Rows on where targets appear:
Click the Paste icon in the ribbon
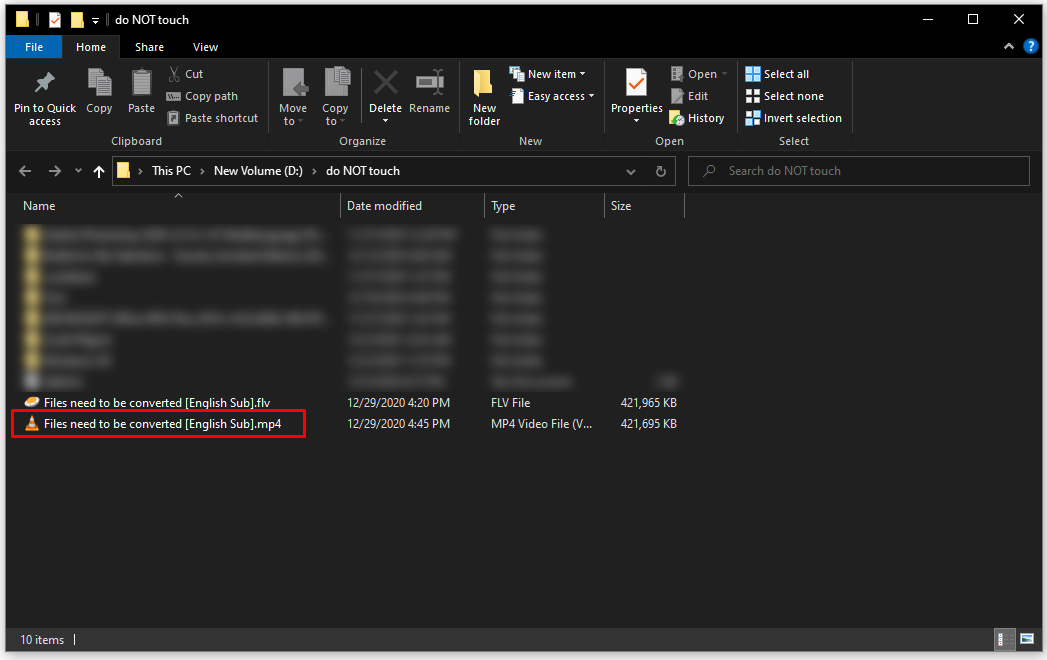The height and width of the screenshot is (660, 1047). pos(140,96)
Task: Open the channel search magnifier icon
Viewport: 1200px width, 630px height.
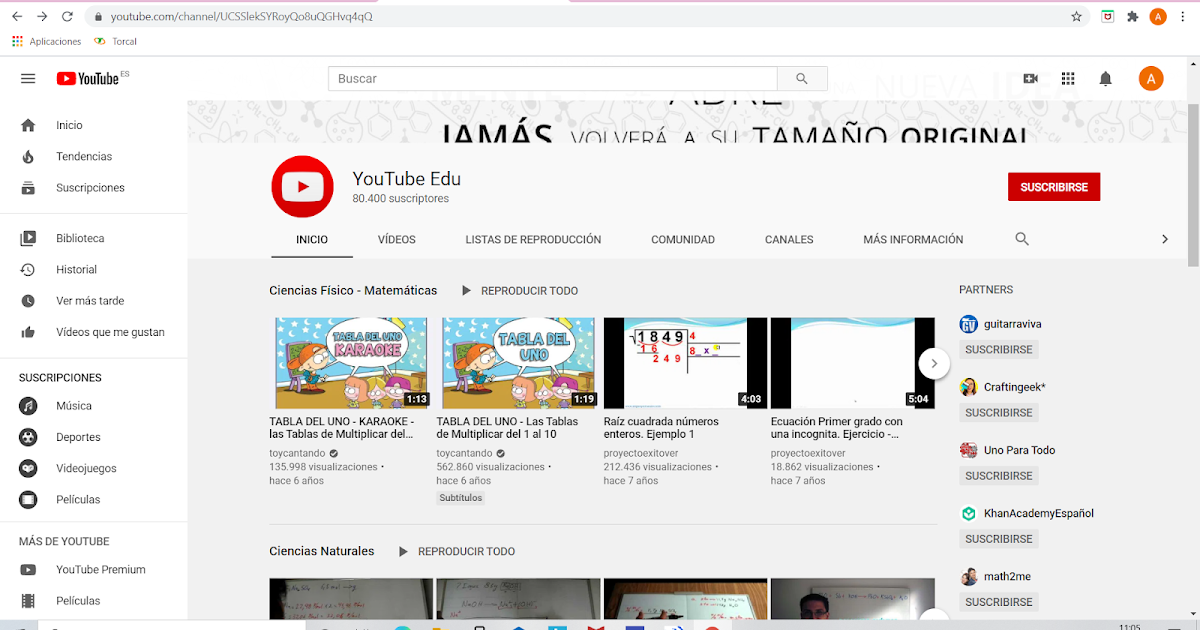Action: coord(1021,239)
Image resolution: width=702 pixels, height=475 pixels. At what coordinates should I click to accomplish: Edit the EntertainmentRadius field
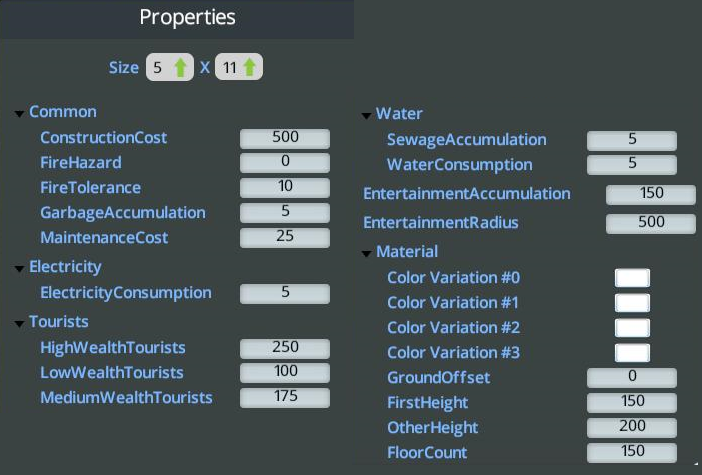click(x=651, y=223)
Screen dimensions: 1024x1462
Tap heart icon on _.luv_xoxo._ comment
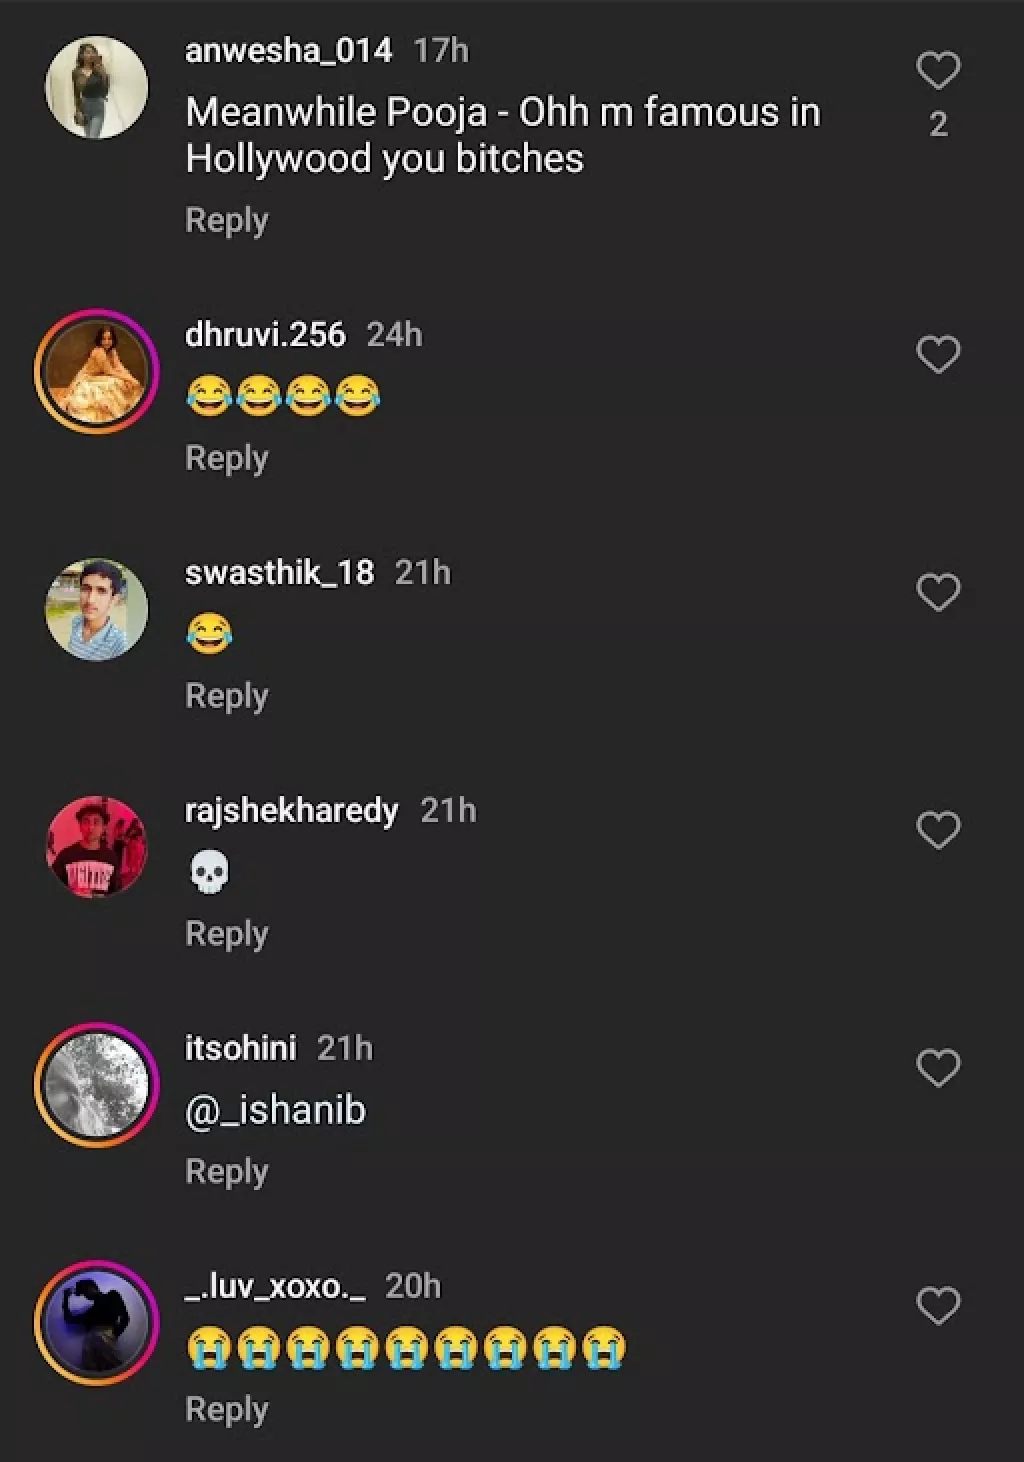tap(938, 1307)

**Stated exercise:** Give the lines above as a Markdown table with the columns "Row" and "Line," numbering each line and skipping any blank ones. Leave out the pictures.

**Solution to the problem:**
| Row | Line |
|---|---|
| 1 | Click the Paste icon in the ribbon |
| 2 | The height and width of the screenshot is (660, 1047). pos(140,96) |
| 3 | Task: Open the channel search magnifier icon |
| 4 | Viewport: 1200px width, 630px height. |
| 5 | Action: coord(1021,239) |
| 6 | Image resolution: width=702 pixels, height=475 pixels. At what coordinates should I click to accomplish: Edit the EntertainmentRadius field |
| 7 | click(x=651, y=223) |
| 8 | Screen dimensions: 1024x1462 |
| 9 | Tap heart icon on _.luv_xoxo._ comment |
| 10 | tap(938, 1307) |